Recorded data:
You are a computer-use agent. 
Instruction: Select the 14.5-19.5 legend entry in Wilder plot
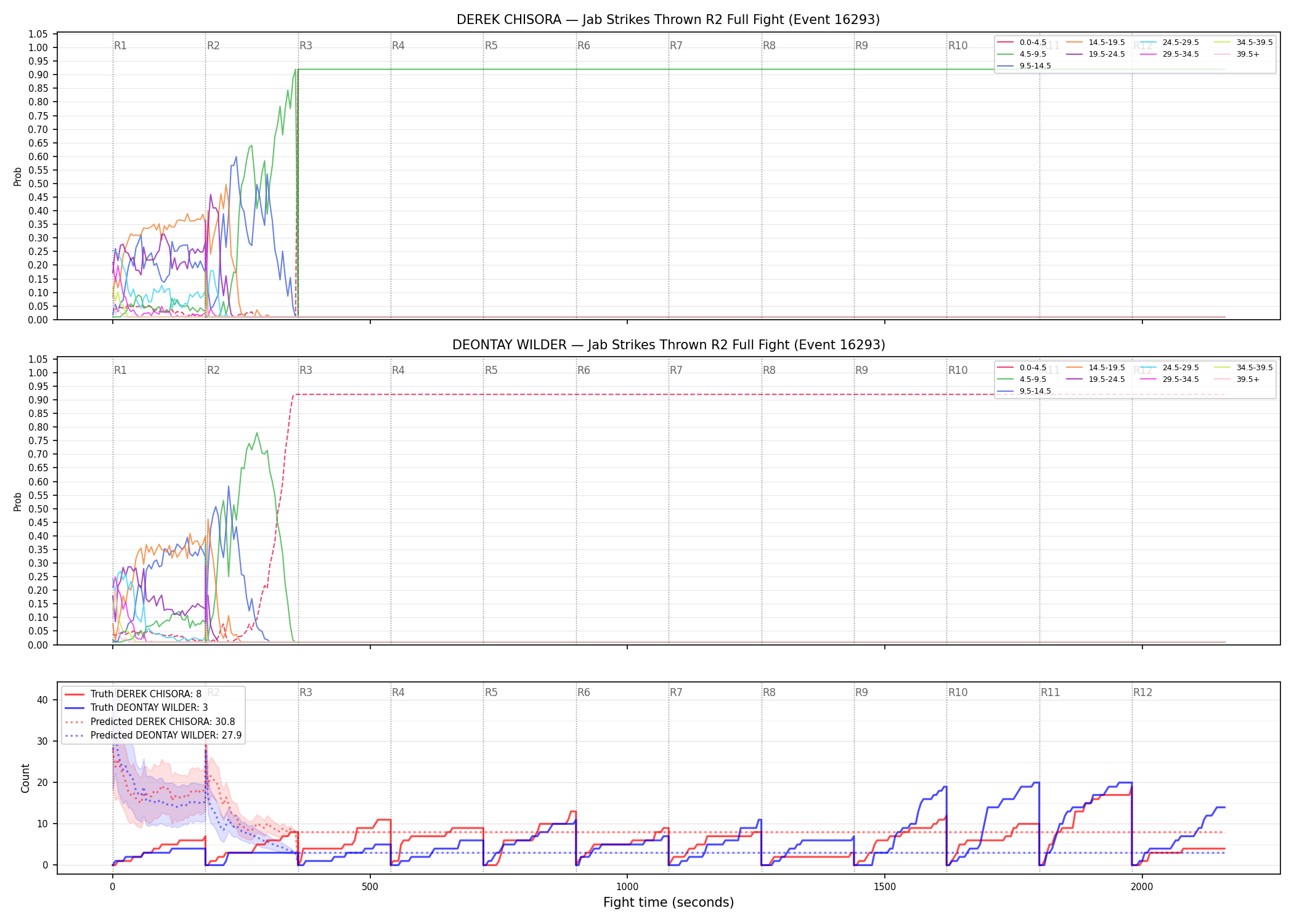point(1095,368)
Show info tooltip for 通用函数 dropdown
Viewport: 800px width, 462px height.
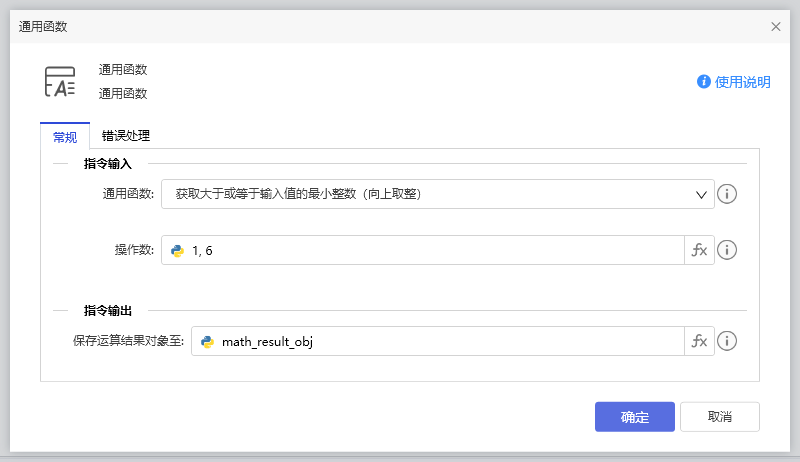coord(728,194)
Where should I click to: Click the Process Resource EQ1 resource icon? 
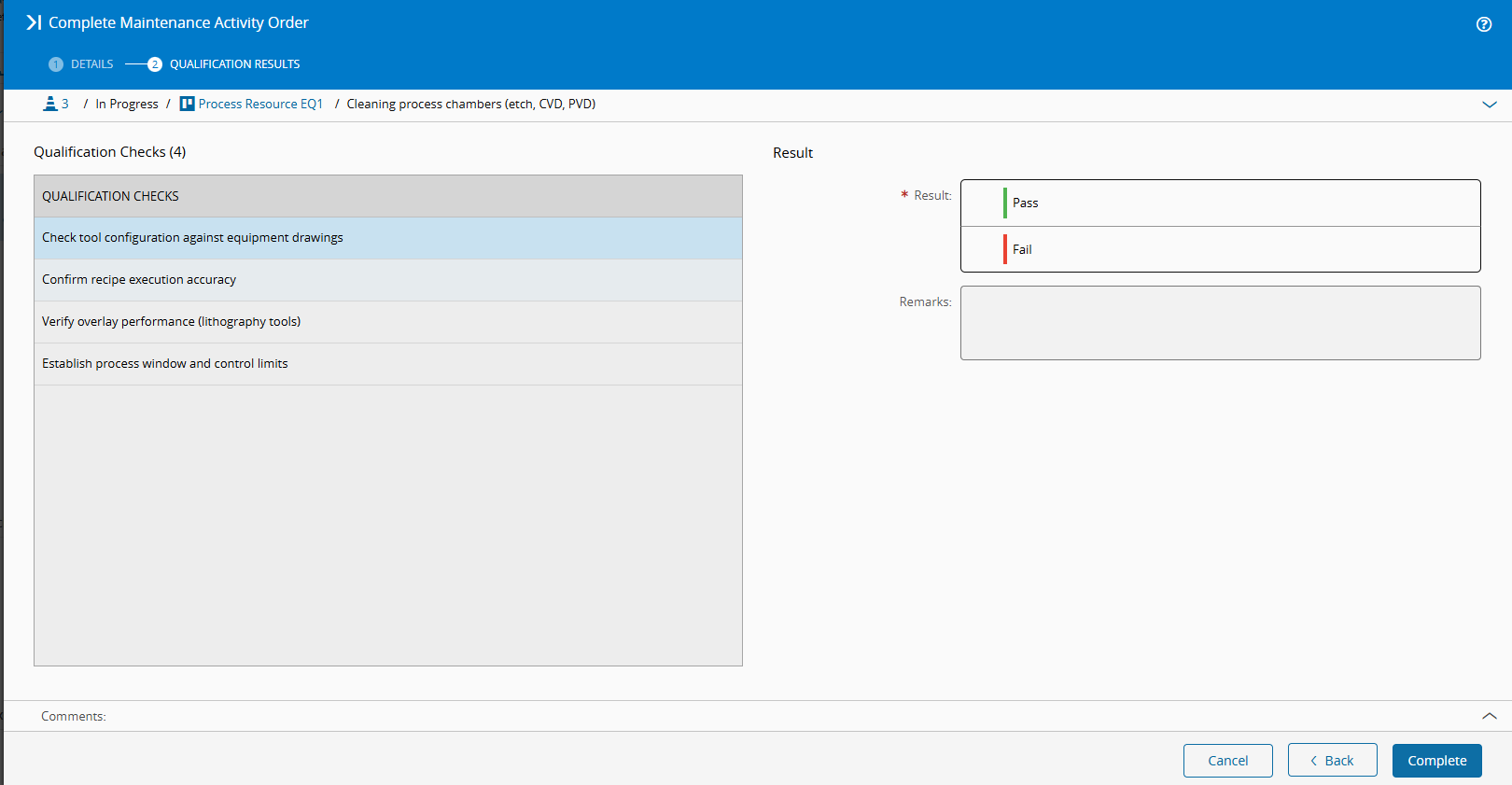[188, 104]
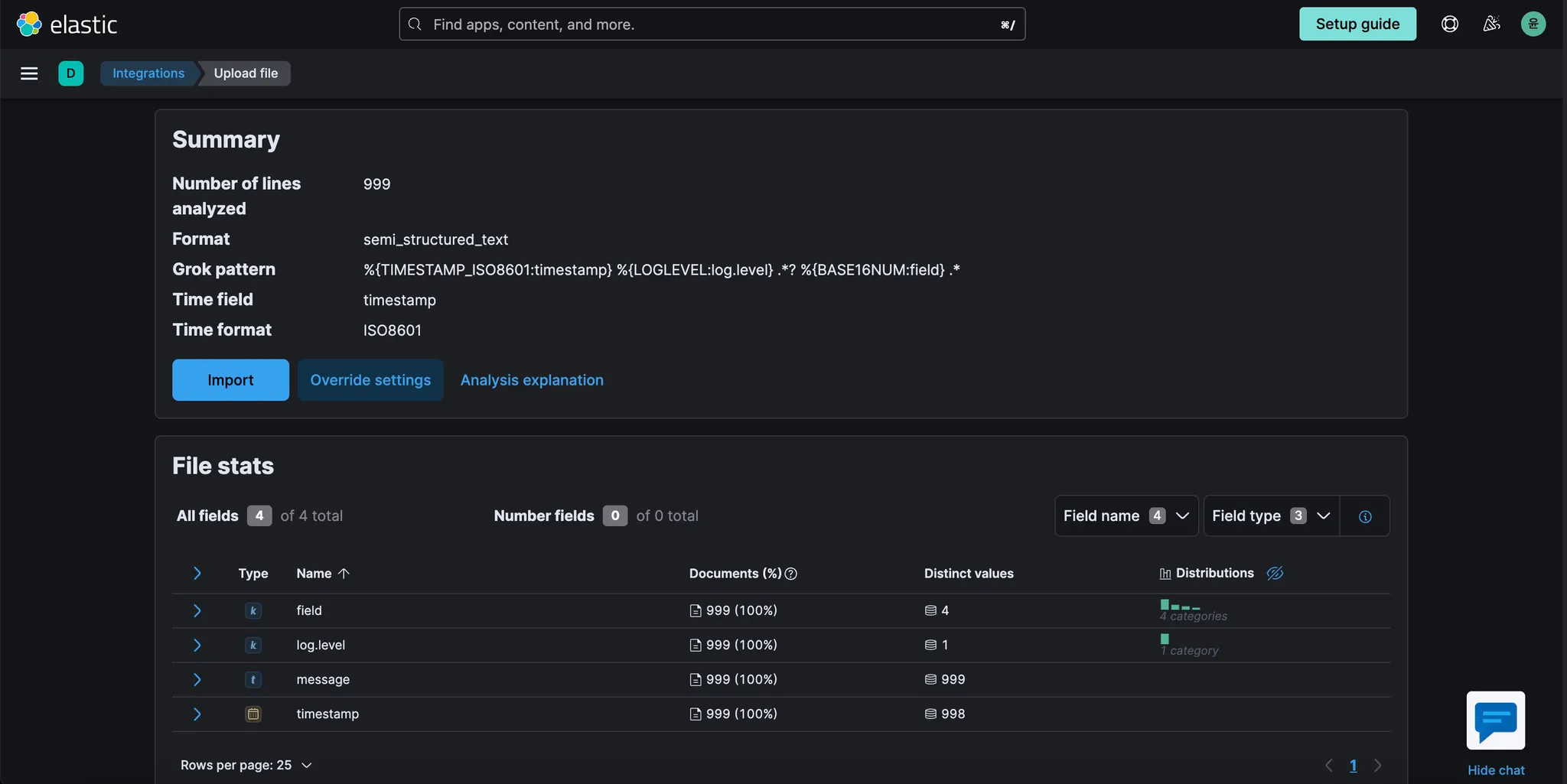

Your instructions: The pictures stay out; repeat exactly the lines from the one with "Instruction: Select the" to the end of the entries above, and nothing else.

Solution for this exercise:
Instruction: Select the 14.5-19.5 legend entry in Wilder plot
point(1095,368)
Show info tooltip for 通用函数 dropdown
Viewport: 800px width, 462px height.
coord(728,194)
Where should I click to: Click the Process Resource EQ1 resource icon? 
[188, 104]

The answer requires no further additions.